[Dataset entries — start]

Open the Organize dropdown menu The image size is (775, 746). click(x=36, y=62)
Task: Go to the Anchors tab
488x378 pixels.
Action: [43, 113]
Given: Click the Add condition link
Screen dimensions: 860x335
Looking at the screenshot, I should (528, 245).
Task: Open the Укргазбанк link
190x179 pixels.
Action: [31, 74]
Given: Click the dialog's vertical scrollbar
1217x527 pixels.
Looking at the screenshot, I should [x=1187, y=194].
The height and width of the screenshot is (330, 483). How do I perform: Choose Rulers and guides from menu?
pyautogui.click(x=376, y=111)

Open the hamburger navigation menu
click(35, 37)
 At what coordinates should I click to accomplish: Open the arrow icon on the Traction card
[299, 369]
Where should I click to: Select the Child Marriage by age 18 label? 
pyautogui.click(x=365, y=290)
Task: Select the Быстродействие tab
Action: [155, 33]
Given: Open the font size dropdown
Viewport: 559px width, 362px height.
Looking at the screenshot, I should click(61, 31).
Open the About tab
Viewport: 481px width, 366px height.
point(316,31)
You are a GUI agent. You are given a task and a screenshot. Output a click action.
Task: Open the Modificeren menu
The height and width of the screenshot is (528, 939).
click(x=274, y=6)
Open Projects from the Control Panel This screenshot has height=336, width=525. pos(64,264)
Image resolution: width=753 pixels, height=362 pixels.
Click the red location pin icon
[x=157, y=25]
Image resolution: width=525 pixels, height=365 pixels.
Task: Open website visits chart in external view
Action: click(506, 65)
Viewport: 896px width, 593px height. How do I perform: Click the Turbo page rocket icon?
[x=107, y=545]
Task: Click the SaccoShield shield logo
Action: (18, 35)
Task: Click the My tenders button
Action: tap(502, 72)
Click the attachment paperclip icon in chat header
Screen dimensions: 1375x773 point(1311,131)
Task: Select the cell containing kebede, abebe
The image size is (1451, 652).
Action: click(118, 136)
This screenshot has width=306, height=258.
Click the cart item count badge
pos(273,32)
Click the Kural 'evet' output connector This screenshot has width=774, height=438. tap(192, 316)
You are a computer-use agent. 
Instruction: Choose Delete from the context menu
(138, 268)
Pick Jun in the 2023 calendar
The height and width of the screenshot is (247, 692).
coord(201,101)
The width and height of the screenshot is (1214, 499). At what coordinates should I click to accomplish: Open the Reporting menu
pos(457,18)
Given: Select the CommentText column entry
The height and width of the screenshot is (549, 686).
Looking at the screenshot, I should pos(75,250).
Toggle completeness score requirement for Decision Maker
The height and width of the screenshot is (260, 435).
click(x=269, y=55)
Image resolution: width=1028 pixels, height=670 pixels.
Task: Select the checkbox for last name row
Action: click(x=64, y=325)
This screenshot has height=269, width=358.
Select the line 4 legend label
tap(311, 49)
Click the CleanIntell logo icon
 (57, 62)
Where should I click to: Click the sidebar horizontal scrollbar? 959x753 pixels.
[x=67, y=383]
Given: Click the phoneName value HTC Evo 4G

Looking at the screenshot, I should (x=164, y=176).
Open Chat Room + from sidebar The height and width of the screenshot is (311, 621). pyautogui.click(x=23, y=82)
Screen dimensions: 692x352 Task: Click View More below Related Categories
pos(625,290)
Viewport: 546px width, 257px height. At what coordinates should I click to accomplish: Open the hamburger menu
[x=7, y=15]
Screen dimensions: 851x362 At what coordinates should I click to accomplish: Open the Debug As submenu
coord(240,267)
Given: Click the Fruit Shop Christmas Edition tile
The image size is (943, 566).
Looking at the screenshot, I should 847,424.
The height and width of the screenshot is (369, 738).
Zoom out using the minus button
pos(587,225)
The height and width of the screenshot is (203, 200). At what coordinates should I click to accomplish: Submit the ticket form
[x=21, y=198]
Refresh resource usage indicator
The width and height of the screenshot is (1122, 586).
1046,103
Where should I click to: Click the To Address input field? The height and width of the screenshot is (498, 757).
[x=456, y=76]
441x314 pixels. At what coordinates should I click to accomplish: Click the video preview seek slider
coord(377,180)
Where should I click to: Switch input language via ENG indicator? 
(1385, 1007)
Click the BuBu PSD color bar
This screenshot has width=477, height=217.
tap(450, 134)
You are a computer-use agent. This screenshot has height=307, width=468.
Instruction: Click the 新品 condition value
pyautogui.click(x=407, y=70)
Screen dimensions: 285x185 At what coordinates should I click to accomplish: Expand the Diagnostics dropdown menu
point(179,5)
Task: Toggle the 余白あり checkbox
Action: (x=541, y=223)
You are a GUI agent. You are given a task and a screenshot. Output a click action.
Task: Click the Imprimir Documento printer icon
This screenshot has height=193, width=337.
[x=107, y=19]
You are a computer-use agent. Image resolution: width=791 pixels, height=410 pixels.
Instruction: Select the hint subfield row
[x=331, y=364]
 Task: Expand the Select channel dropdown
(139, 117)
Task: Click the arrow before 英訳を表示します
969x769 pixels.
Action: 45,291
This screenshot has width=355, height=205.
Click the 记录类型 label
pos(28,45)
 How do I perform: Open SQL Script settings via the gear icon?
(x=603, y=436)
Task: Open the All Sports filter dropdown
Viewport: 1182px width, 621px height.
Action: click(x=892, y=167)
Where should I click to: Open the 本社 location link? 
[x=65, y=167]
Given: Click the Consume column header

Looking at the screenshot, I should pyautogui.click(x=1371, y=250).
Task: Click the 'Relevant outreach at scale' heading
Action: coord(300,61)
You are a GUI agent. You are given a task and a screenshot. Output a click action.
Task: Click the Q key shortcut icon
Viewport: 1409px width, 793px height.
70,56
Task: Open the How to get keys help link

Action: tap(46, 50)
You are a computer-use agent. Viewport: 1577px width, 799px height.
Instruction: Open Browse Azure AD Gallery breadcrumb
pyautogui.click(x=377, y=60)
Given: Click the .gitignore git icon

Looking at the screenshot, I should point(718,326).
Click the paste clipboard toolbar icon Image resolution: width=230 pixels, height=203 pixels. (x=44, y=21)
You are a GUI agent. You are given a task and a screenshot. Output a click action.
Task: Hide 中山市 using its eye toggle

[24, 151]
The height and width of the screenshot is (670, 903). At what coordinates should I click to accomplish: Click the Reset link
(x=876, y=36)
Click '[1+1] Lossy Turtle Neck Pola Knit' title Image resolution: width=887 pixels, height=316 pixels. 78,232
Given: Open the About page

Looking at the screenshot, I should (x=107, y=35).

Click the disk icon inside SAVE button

[Dataset entries — finish]

- **What you need to do**
From the data above, extract every line in its exact form.

- **Completed task**
Open the Organize dropdown menu The image size is (775, 746). click(x=36, y=62)
Task: Go to the Anchors tab
488x378 pixels.
Action: [43, 113]
Given: Click the Add condition link
Screen dimensions: 860x335
Looking at the screenshot, I should (528, 245).
Task: Open the Укргазбанк link
190x179 pixels.
Action: [31, 74]
Given: Click the dialog's vertical scrollbar
1217x527 pixels.
Looking at the screenshot, I should [x=1187, y=194].
The height and width of the screenshot is (330, 483). How do I perform: Choose Rulers and guides from menu?
pyautogui.click(x=376, y=111)

Open the hamburger navigation menu
click(35, 37)
 At what coordinates should I click to accomplish: Open the arrow icon on the Traction card
[299, 369]
Where should I click to: Select the Child Marriage by age 18 label? 
pyautogui.click(x=365, y=290)
Task: Select the Быстродействие tab
Action: [155, 33]
Given: Open the font size dropdown
Viewport: 559px width, 362px height.
Looking at the screenshot, I should click(61, 31).
Open the About tab
Viewport: 481px width, 366px height.
point(316,31)
You are a GUI agent. You are given a task and a screenshot. Output a click action.
Task: Open the Modificeren menu
The height and width of the screenshot is (528, 939).
click(x=274, y=6)
Open Projects from the Control Panel This screenshot has height=336, width=525. pos(64,264)
Image resolution: width=753 pixels, height=362 pixels.
Click the red location pin icon
[x=157, y=25]
Image resolution: width=525 pixels, height=365 pixels.
Task: Open website visits chart in external view
Action: click(506, 65)
Viewport: 896px width, 593px height. How do I perform: Click the Turbo page rocket icon?
[x=107, y=545]
Task: Click the SaccoShield shield logo
Action: (18, 35)
Task: Click the My tenders button
Action: tap(502, 72)
Click the attachment paperclip icon in chat header
Screen dimensions: 1375x773 point(1311,131)
Task: Select the cell containing kebede, abebe
The image size is (1451, 652).
Action: click(118, 136)
This screenshot has width=306, height=258.
Click the cart item count badge
pos(273,32)
Click the Kural 'evet' output connector This screenshot has width=774, height=438. tap(192, 316)
You are a computer-use agent. 
Instruction: Choose Delete from the context menu
(138, 268)
Pick Jun in the 2023 calendar
The height and width of the screenshot is (247, 692).
coord(201,101)
The width and height of the screenshot is (1214, 499). At what coordinates should I click to accomplish: Open the Reporting menu
pos(457,18)
Given: Select the CommentText column entry
The height and width of the screenshot is (549, 686).
Looking at the screenshot, I should pos(75,250).
Toggle completeness score requirement for Decision Maker
The height and width of the screenshot is (260, 435).
click(x=269, y=55)
Image resolution: width=1028 pixels, height=670 pixels.
Task: Select the checkbox for last name row
Action: click(x=64, y=325)
This screenshot has height=269, width=358.
Select the line 4 legend label
tap(311, 49)
Click the CleanIntell logo icon
 (57, 62)
Where should I click to: Click the sidebar horizontal scrollbar? 959x753 pixels.
[x=67, y=383]
Given: Click the phoneName value HTC Evo 4G

Looking at the screenshot, I should (x=164, y=176).
Open Chat Room + from sidebar The height and width of the screenshot is (311, 621). pyautogui.click(x=23, y=82)
Screen dimensions: 692x352 Task: Click View More below Related Categories
pos(625,290)
Viewport: 546px width, 257px height. At what coordinates should I click to accomplish: Open the hamburger menu
[x=7, y=15]
Screen dimensions: 851x362 At what coordinates should I click to accomplish: Open the Debug As submenu
coord(240,267)
Given: Click the Fruit Shop Christmas Edition tile
The image size is (943, 566).
Looking at the screenshot, I should 847,424.
The height and width of the screenshot is (369, 738).
Zoom out using the minus button
pos(587,225)
The height and width of the screenshot is (203, 200). At what coordinates should I click to accomplish: Submit the ticket form
[x=21, y=198]
Refresh resource usage indicator
The width and height of the screenshot is (1122, 586).
1046,103
Where should I click to: Click the To Address input field? The height and width of the screenshot is (498, 757).
[x=456, y=76]
441x314 pixels. At what coordinates should I click to accomplish: Click the video preview seek slider
coord(377,180)
Where should I click to: Switch input language via ENG indicator? 
(1385, 1007)
Click the BuBu PSD color bar
This screenshot has width=477, height=217.
tap(450, 134)
You are a computer-use agent. This screenshot has height=307, width=468.
Instruction: Click the 新品 condition value
pyautogui.click(x=407, y=70)
Screen dimensions: 285x185 At what coordinates should I click to accomplish: Expand the Diagnostics dropdown menu
point(179,5)
Task: Toggle the 余白あり checkbox
Action: (x=541, y=223)
You are a GUI agent. You are given a task and a screenshot. Output a click action.
Task: Click the Imprimir Documento printer icon
This screenshot has height=193, width=337.
[x=107, y=19]
You are a computer-use agent. Image resolution: width=791 pixels, height=410 pixels.
Instruction: Select the hint subfield row
[x=331, y=364]
 Task: Expand the Select channel dropdown
(139, 117)
Task: Click the arrow before 英訳を表示します
969x769 pixels.
Action: 45,291
This screenshot has width=355, height=205.
Click the 记录类型 label
pos(28,45)
 How do I perform: Open SQL Script settings via the gear icon?
(x=603, y=436)
Task: Open the All Sports filter dropdown
Viewport: 1182px width, 621px height.
Action: click(x=892, y=167)
Where should I click to: Open the 本社 location link? 
[x=65, y=167]
Given: Click the Consume column header

Looking at the screenshot, I should pyautogui.click(x=1371, y=250).
Task: Click the 'Relevant outreach at scale' heading
Action: coord(300,61)
You are a GUI agent. You are given a task and a screenshot. Output a click action.
Task: Click the Q key shortcut icon
Viewport: 1409px width, 793px height.
70,56
Task: Open the How to get keys help link

Action: tap(46, 50)
You are a computer-use agent. Viewport: 1577px width, 799px height.
Instruction: Open Browse Azure AD Gallery breadcrumb
pyautogui.click(x=377, y=60)
Given: Click the .gitignore git icon

Looking at the screenshot, I should point(718,326).
Click the paste clipboard toolbar icon Image resolution: width=230 pixels, height=203 pixels. (x=44, y=21)
You are a GUI agent. You are given a task and a screenshot. Output a click action.
Task: Hide 中山市 using its eye toggle

[24, 151]
The height and width of the screenshot is (670, 903). At what coordinates should I click to accomplish: Click the Reset link
(x=876, y=36)
Click '[1+1] Lossy Turtle Neck Pola Knit' title Image resolution: width=887 pixels, height=316 pixels. 78,232
Given: Open the About page

Looking at the screenshot, I should (x=107, y=35).

Click the disk icon inside SAVE button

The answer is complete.